Tymczasem Alex wsłuchiwał się w słodki głosik, jakim mówiła jego dziewczyna w rozmowie z Clarkiem. Kipiał ze złości. Zaciskał pięści, aż kłykcie mu zbielały. Zza brzoskwiniowych ust wysunęły się ostre kły. Widząc to, Karen uspokajała Alexa, szkoda jej było chłopaka, bo doskonale zdawała sobie sprawę, że Jane Stewart czuje coś do tego aroganckiego, introwertycznego lekkoducha, którego wilczyca z całego serca nienawidziła.

 

— O co pytali? — Jane wciąż zadawała pytania, nie zważając na stojących naprzeciwko Karen i Alexa. Jakby zapomniała o nich albo odrzuciła ich istnienie na moment.

 

— O to, co dwa lata temu i wcześniej. — Sebastien potraktował Jane oschle, zauważając jak bardzo Jordan się złości. Dziewczyna posmutniała przez jego ton, ale nie dała po sobie poznać. Zaciągnęła Karen na ziemię, mimo jej usilnych protestów. Usiadły i rozmawiały przez około półtorej godziny, do następnego nazwiska, które zdziwiło grupę.

 

— Hammilton Rebel! — wykrzyczał ten Selekcjoner, którego Jane wzięła za bardzo wpływowego i ważnego. Wielu kłaniało mu się i przymilało do niego.

 

Cała czwórka obróciła głowy w stronę wezwanej dziewczyny. Czarnoskóra wiedźma kroczyła z wysoko podniesioną głową. Gdy stanęła koło ekipy, spojrzała na ofiarę jej zaklęcia, puściła jej oczko i rzuciła zadziorny uśmieszek. Przyjaciele stali osłupieni, dopóki nie dołączył do nich starszy Stewart.

 

— Nie wyobrażacie sobie, jak bardzo tępe miny macie — zarechotał, nieświadomy powagi sytuacji.

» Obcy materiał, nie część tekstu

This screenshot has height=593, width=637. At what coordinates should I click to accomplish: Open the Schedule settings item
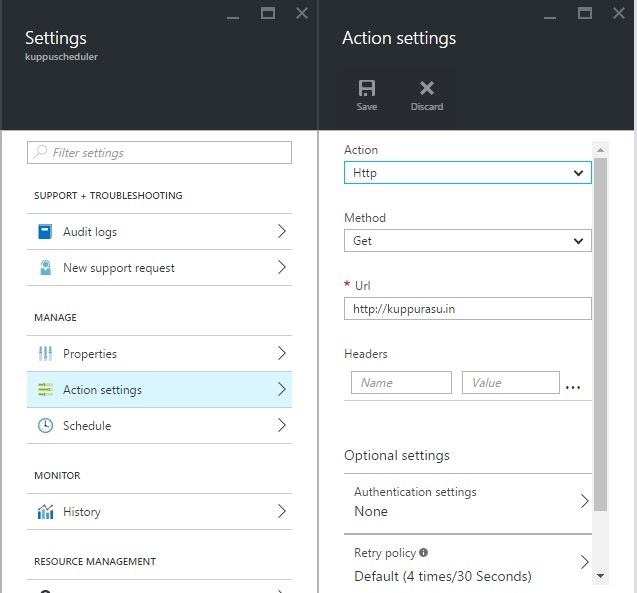160,426
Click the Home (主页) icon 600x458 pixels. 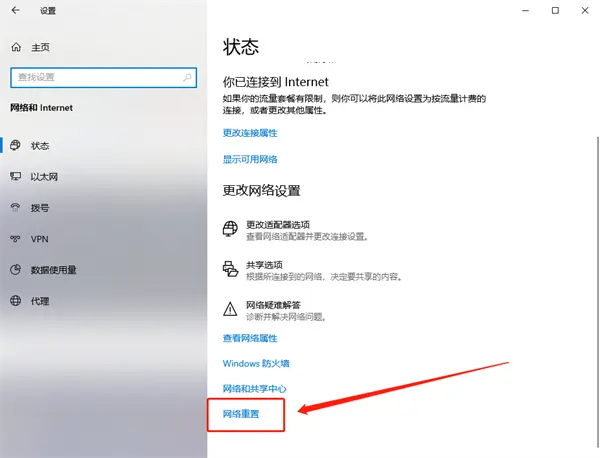[x=15, y=47]
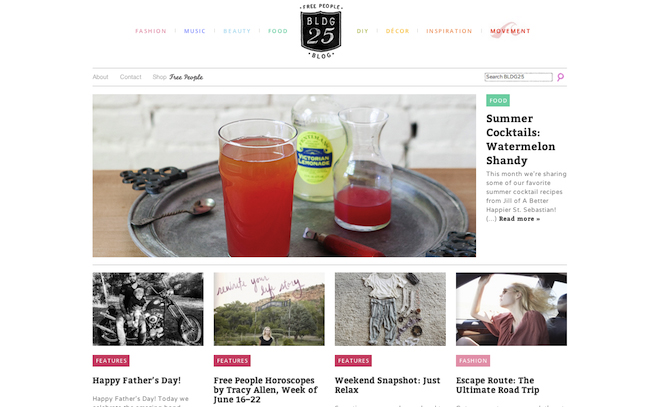650x407 pixels.
Task: Click the magenta search magnifier icon
Action: [x=561, y=77]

Właściwie pozbawiony jej, bowiem taktu brakowało mu, odkąd był małym chłopcem.

 

— Nie czas na żarty, Joshua — Jane zbeształa brata i pokręciła głową z dezaprobatą. —Gdzie ty w ogóle byłeś.

 

— Co się dzieje? — zdziwił się, niczym nieprzejęty młodzieniec.

 

— Ta wiedźma, która wywołała przemianę u Jane... Weszła przed chwilą za te drzwi — odpowiedziała Karen, z dalej namalowanym zdziwieniem na twarzy, wskazując wrota. Niewiele później powitała swojego chłopaka pocałunkiem.

 

— Gdy tylko wyjdzie, to się z nią rozprawię — zagroził Josh.

 

Jak obiecał, tak zrobił. Kiedy czarownica wyszła, dziewiętnastolatek chciał zaatakować wiedźmę. Ta jednak, wypowiadając zaklęcie, zniknęła w chmurze czarnego dymu.

 

— Przepraszam — Josh podniósł dwie z trzech torebek z krwią, które przez złość upadły mu na ziemię. — Mam nadzieję, że jedna wystarczy. — Uśmiechnął się, lecz nie otrzymał tego samego w zamian.

 

— Jesteś głupi, czy tylko udajesz? —zagrzmiał Sebastien. — Wyrzuć torebki, natychmiast.

 

— Już nie bądź taki poważny. Kto, jak kto, ale ty? — Zawiesił rękę w powietrzu, podając plastikową torebkę Clarkowi. — W takich samych są substytuty, nie skapną się, no bierz... — Zachęcił go jeszcze, lecz blondyn nie odebrał podarku. Przewrócił oczami i odszedł od Josha.

 

Grupa wpadła w jeszcze większą złość. Do strachu, jaki opanował ich umysły, doszła wściekłość. Z całej paczki, tylko Jane siedziała na brudnej podłodze niewzruszona. Odrzuciła wszelkie myśli związane z Selekcją. Zachodziła w głowę, dlaczego Sebastien Clark znów powrócił do swojej postawy, która odpychała dziewczynę.

 

— Gdzie jest babcia? — Karen spytała, z nutką zaniepokojenia.

 

— C-co? Czemu pytasz? — Jennifer wyszła z zamyślenia.

 

— Bo ją wywołują. — Pokazała palcem na anielskiej urody mężczyznę, krzyczącego imię i nazwisko staruszki.

 

— Po raz trzeci! Czy jest na sali Jameson Cornelia? — Mężczyzna kolejny raz powtórzył pytanie, po czym kazał wysłać poszukiwania po wiedźmę.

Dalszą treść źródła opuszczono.